El siglo XXI se ha caracterizado, desde sus inicios, de ser escenario de las mayores crisis que ha vivido la humanidad. Algunas de ellas son la continuidad de la problemática de las últimas décadas del siglo anterior. Son inquietudes de todos los días: el calentamiento global, crisis económicas, crisis políticas, coronavirus, migraciones masivas desde los países denominados del tercer mundo hacia los llamados “países desarrollados”, inseguridad social, crisis humanitarias por las guerras y el consumismo, deficiente atención a la salud, deterioro de la educación, desorientación de la niñez y juventud, adicciones a diferentes tipos de drogas, y un largo etcétera.

¿Qué hacer frente a estas realidades? Para tratar de responder a la interrogante, les proponemos unas reflexiones del padre Pedro Pierre, en su artículo “Aprendamos a ser humanos”:

“Cuando nacemos somos un ser inconcluso, pero con enormes capacidades en espera de desarrollarse. Nuestra existencia consistirá en desarrollar armoniosamente estas capacidades. Vivimos en un ambiente desfavorable que limita y destruye nuestras capacidades de vivir y convivir armoniosamente por el caos que caracteriza nuestro mundo, la violencia que sufre nuestro país, la agresividad que se manifiesta entre nosotros, la desesperanza por una organización social que nos explota, nos confunde y nos deshumaniza.

Esta situación nos exige preguntarnos sobre el sentido de nuestra existencia y los valores de nuestra identidad de ser humano. A lo largo de nuestra vida, aprendemos muchas cosas, menos a ser humano en su totalidad. En la escuela aprendemos a leer, escribir, conocer la historia, la geografía, la física, las matemáticas, la literatura, etc. Pero bien poco aprendemos a pensar, reflexionar y discernir. En la universidad aprendemos una o varias profesiones, nos capacitamos para ser buenos profesionales, nos especializamos en lo digital, etc. Pero no aprendemos a convivir los unos con los otros y con la naturaleza. Con las religiones aprendemos a obedecer a Dios sin darnos cuenta que, muchas veces, son nuestros propios deseos y voluntades que le prestamos a Dios.

El desafío actual es rescatarnos y cultivar lo que no hemos desarrollado: aprender a ser humano como debe ser. Esta tarea se podría resumir en desarrollar tres dimensiones que hemos marginado: pensar, convivir y autocrearnos.
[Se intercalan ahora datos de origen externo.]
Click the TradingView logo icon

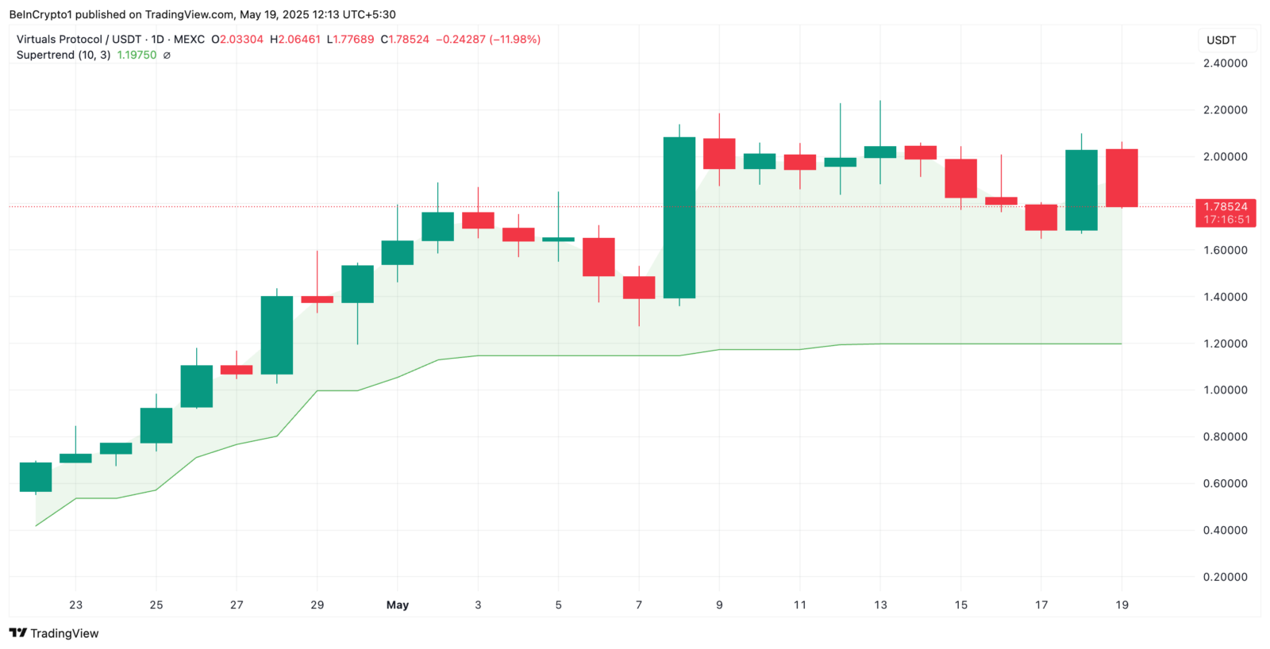click(x=17, y=633)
En América Latina tenemos en la persona del brasileño Paulo Freire uno de los mejores pedagogos del planeta, que nos enseña primero a pensar: pensar leyendo, pensar escribiendo, pensar calculando, pensar aprendiendo todo lo que se nos quieren enseñar en las aulas, es decir, aprender a saber quiénes somos, por qué existimos, para qué servimos.
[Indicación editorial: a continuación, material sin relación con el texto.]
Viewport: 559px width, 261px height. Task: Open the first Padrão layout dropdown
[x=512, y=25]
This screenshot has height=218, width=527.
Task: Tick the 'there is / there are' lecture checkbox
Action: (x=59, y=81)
El paso siguiente para ser más humano es aprender a convivir con otros y con todos. Cuando llegamos a la universidad, hay que seguir pensando, pero darnos cuenta que uno no está sólo, no vive solo, no aprende sólo, no crece sólo. Por lo mismo, tenemos que aprender a convivir, porque ‘ser humano’ es juntos ser y hacernos felices.

¿Y lo de autocrearnos como ser humano? La palabra ‘humano’ viene de ‘humus’ que significa ‘tierra’, tierra fértil. La tierra, o sea, la naturaleza y el cosmos, es la cuna de la vida y del amor. Eso es la tercera dimensión humana después del pensamiento y del convivir: Eso es la espiritualidad.”